I FILM DEDICATI A PEPPINO IMPASTATO

I CENTO PASSI


I Cento Passi è un film del 2000 diretto dedicato alla vita e all’omicidio di Peppino Impastato, impegnato nella lotta alla mafia nella sua terra, la Sicilia. A Cinisi, paesino siciliano tra la roccia e il mare, nei pressi dell’aeroporto, cento passi separano la casa di Peppino Impastato da quella di Tano Badalamenti, il boss locale. Peppino, nel 1968 si ribella come tanti giovani al padre. Ma in Sicilia la ribellione diventa sfida allo statuto della mafia. Quando si batte insieme ai contadini che si oppongono all’esproprio delle loro terre per ampliare l’areoporto Peppino conosce le prime sconfitte ma scopre l’orgoglio di una vocazione. Dopo varie esperienze fonda “Radio aut” che infrange il tabù dell’omertà e con l’arma del ridicolo distrugge il clima riverenziale attorno alla mafia. Il clima per lui si fa pesante: il padre cerca di farlo tacere, madre e fratrello sono solidali con lui. Quando arriva il Settantasette, mentre c’è chi si rifugia nel privato, lui si presenta alle elezioni comunali. Due giorni prima del voto lo fanno saltare in aria sui binari della ferrovia con sei chili di tritolo. La morte coincide con il ritrovamento a Roma del corpo di Aldo Moro, viene rubricata come “incidente sul lavoro” poi, dopo che gli amici mettono a disposizione degli inquirenti molti indizi dell’esecuzione diventa addirittura “suicidio”. Solo vent’anni dopo la Procura di Palermo rinvierà a giudizio Tano Badalamenti come mandante dell’assassinio.

FELICIA IMPASTATO


La fiction mandata in onda per la prima volta a maggio del 2016, diretta dal regista Francesco Albano, ha il pregio di lanciare un messaggio attuale: contro gli uomini della mafia. A vincere è una donna che di fronte alle ante chiuse dei cittadini conniventi al potere mafioso spalanca la porta della sua casa, decide di non fermarsi davanti allo straziante dolore del lutto ma sceglie la strada della legalità. Il corpo del militante demoproletario Peppino Impastato di Cinisi viene ritrovato dilaniato lungo una ferrovia e la prima ricostruzione dei Carabinieri lascia pensare a un attentato messo in atto dallo stesso Peppino, del quale sarebbe rimasto vittima. La madre Felicia, il fratello Giovanni e i vari amici del giovane non si arrendono però a questa versione dei fatti. Secondo loro infatti il giovane sarebbe stato ucciso dalla mafia che si voleva vendicare per la sua attività politica. Iniziano così a cercare le prove del coinvolgimento del boss locale Gaetano Badalamenti e solo dopo diversi anni trovano magistrati come Rocco Chinnici e Antonino Caponnetto disposti a credere alla loro versione dei fatti. Grazie alla testimonianza di un paio di pentiti il boss verrà condannato all’ergastolo nel 2002 come mandante dell’omicidio dopo che il caso era stato archiviato per due volte, nel 1984 e nel 1992.
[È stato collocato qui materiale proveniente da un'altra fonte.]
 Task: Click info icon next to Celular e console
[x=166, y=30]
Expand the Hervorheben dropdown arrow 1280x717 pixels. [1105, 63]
I LIBRI DEDICATI A PEPPINO IMPASTATO

CENTO PASSI ANCORA


Peppino Impastato, i compagni, Felicia, l'inchiesta: Pagine di un diario scritte da chi ha vissuto direttamente questa storia, iniziata subito dopo la morte di Peppino Impastato. Il depistaggio delle indagini, la controinchiesta dei compagni, le vicende processuali, la vita di Radio Aut, la lunga notte di Felicia e la sua ostinata richiesta di giustizia. 22 anni di lotta contro la mafia e uno slogan, scritto in uno striscione portato ai funerali, che ha accompagnato, da allora ad oggi, ogni scelta dei suoi compagni: "con le idee e il coraggio di Peppino noi continuiamo".

PEPPINO IMPASTATO: ANATOMIA DI UN DEPISTAGGIO


La relazione della Commissione parlamentare antimafia sul depistaggio delle indagini sull'assassinio mafioso di Giuseppe Impastato è un fatto unico nella storia dell'Italia repubblicana Per la prima volta una Commissione parlamentare ha fatto luce sulle responsabilità di rappresentanti delle forze dell'ordine e della magistratura nel coprire mandanti ed esecutori di un delitto di mafia volto a colpire un militante radicalmente impegnato contro i mafiosi e i loro alleati, a partire dalla famiglia da cui proveniva depistando le indagini e facendo passare Giuseppe Impastato per terrorista e suicida, si è ostacolato l'accertamento della verità che è emersa dopo più di vent'anni dal delitto grazie alla tenacia della madre e del fratello, di alcuni compagni di militanza e del Centro siciliano di documentazione a lui intitolato.